The Federal Trade Commission said it concluded its investigation into Doubleclick because it saw no proof that DoubleClick used or disclosed personally identifiable information in violation of its privacy policy. The FTC investigation began after privacy groups complained that DoubleClick's 1999 purchase of Abacus Direct, in a stock deal that was valued at the time at $1 billion, would violate privacy rules. The complaint charged that DoubleClick's plan to combine its online profiling information with offline information gathered by Abacus Direct violated consumers' privacy rights and DoubleClick's own privacy policy. In the face of a firestorm of opposition to its combining information, DoubleClick backed off a plan to possibly combine online and offline data. Combining online and offline data was one reason why DoubleClick had originally been interested in buying Abacus.

CNET, Ziff Davis, reach new media, content agreement

Technology magazine publisher Ziff Davis Media has renegotiated its content licensing and print publishing contracts with CNET and ZDNet, scaling back its content-services agreement to two years from five. The push to scale back the agreement was sparked by the merger last year between ZDNet and CNET Networks, the companies said. Under the revised contracts, which take effect March 1, 2001, CNET Networks and Ziff Davis Media will share online rights to content from 11 Ziff Davis Media print magazines for one year before returning them exclusively to Ziff Davis Media. Ziff Davis Media also will continue to provide production and circulation services for CNET Networks' Computer Shopper magazine for up to two years.

Communication group announces Matrix winners

New York Women in Communications announced the winners of its 30th annual Matrix Awards, which honor notable women in communications. 2001 recipients include: J. Andrea Alstrup, corporate VP-advertising, Johnson & Johnson (Advertising); Valerie Salembier, VP-president and publisher of Hearst Magazines' Esquire (Magazines); Judy McGrath, president of Viacom's MTV Group and chairman of interactive music, MTV Networks (Broadcasting); and Pamela Thomas-Graham, president-CEO, General Electric's (New Media). The awards ceremony will take place April 23 at the Waldorf Astoria.

New Sears exec

to emphasize brand

Sears, Roebuck & Co.'s new senior VP-marketing, David W. Selby, 44, said the giant retailer will be putting more of its marketing emphasis on "brand Sears" but will continue with the stream of promotions the retailer has used to improve sales in recent months. Sears will be "taking a new look at everything," he said, adding, however, that no agency review is planned at this time. Mr. Selby last week was promoted to succeed Mark A. Cohen, who became chairman- CEO, Sears Canada.

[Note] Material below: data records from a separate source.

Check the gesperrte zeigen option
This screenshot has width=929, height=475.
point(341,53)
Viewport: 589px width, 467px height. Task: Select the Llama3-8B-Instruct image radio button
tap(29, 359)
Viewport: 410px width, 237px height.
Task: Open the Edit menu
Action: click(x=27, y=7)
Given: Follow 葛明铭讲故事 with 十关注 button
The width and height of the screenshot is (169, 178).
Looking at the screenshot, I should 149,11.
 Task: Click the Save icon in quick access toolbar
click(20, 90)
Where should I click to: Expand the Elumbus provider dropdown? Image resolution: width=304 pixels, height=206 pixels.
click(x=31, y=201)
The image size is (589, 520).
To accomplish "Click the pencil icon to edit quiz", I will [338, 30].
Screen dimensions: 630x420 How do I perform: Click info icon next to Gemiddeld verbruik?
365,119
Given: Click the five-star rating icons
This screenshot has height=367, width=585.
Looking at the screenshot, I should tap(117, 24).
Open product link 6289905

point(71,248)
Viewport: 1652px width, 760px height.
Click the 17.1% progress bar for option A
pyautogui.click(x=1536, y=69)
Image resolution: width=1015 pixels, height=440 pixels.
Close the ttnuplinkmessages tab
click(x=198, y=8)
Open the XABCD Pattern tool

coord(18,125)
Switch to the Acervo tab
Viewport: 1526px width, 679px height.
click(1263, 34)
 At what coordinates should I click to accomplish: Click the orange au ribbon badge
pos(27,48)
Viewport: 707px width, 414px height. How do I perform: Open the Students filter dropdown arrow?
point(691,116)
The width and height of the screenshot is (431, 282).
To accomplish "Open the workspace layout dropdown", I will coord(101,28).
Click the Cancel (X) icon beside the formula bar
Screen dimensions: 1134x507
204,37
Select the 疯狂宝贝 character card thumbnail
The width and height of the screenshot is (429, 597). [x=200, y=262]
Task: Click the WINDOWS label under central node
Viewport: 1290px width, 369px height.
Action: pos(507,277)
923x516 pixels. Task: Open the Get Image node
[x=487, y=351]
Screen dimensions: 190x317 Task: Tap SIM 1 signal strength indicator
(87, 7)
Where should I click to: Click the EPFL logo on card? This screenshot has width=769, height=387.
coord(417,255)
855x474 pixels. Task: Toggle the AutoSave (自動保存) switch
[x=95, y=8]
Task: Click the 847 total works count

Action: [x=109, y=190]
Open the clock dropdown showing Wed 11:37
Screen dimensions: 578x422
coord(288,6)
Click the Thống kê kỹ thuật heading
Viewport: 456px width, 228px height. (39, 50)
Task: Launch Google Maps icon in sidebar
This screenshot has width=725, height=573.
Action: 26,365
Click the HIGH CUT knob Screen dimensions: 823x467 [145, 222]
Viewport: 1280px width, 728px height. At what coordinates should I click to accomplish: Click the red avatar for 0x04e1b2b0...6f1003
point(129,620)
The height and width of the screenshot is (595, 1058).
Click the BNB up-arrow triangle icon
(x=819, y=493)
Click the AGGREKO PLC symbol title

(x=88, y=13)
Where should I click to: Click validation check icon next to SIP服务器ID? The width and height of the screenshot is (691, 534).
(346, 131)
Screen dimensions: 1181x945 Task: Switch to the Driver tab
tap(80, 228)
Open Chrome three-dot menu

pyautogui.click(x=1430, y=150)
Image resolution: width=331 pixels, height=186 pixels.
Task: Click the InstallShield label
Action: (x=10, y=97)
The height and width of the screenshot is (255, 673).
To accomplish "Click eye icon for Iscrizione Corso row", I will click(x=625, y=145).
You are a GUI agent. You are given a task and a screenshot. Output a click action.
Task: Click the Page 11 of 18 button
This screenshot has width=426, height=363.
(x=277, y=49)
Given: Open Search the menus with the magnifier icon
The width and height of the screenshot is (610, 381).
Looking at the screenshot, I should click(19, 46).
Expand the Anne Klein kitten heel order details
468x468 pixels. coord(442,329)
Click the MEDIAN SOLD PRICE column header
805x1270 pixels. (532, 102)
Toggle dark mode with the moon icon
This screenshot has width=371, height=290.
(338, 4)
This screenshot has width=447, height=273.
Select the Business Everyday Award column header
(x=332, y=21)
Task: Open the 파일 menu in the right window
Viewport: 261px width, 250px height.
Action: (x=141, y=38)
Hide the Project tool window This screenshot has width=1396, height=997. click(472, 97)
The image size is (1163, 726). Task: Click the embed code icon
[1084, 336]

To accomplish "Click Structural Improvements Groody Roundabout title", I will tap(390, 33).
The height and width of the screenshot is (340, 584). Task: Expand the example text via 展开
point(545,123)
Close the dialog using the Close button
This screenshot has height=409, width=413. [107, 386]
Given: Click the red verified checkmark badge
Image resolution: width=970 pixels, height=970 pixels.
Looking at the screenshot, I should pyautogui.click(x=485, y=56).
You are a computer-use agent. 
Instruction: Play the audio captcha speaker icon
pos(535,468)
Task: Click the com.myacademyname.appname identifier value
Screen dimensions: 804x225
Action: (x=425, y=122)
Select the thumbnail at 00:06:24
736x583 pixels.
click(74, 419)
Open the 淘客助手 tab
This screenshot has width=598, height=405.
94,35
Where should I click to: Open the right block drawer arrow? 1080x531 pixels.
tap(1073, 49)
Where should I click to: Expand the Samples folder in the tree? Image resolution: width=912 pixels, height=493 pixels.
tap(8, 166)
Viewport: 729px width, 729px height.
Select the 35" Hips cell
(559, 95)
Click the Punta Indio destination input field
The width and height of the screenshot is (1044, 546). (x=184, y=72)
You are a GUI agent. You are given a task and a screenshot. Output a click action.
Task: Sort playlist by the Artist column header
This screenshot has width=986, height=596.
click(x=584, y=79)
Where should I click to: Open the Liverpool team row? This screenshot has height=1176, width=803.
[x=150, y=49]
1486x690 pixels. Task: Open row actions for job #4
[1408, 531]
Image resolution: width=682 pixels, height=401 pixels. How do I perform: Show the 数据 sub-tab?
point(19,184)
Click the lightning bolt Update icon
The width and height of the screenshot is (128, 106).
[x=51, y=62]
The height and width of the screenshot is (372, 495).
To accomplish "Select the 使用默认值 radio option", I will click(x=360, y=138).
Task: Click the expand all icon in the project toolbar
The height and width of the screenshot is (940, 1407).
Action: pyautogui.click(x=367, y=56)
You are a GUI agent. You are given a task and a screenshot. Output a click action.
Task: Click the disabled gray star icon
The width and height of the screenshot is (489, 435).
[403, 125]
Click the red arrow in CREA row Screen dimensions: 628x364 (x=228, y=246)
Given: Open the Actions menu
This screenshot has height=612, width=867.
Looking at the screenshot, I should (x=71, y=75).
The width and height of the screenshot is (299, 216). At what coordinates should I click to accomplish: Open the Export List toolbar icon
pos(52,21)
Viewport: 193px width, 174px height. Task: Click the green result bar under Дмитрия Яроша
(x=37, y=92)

Power worries force Miller to ship beer to California

Because of power outages and the rising cost of electricity, Philip Morris Cos.' Miller Brewing Co. has begun shipping beer to California from breweries in Texas, North Carolina and Georgia. Cliff Amos, community affairs manager for Miller in Fort Worth, said the three breweries are expected to have shipped about 450,000 cases of beer to California by the end of January. "We can produce and ship beer from Texas and points east cheaper than they can actually make it in Irwindale [a surburb of Los Angeles]," he said.


Siemens awarded an estimated $25 million global corporate campaign to Publicis, New York, after a pitch against Lord Group (owned by Dentsu and WPP Group), New York, and Wieden & Kennedy, Portland, Ore., and Amsterdam. ... Jelly Belly jelly beans, owned by the Herman Goelitz Candy Co., has named Clear Ink, Walnut Creek, Calif., agency of record for its $5 million account. ... Dr Pepper/Seven Up on Jan. 25 completed its $16.6 million acquisition of Slush Puppie Co., the 31-year-old company that specializes in frozen, non-carbonated beverages.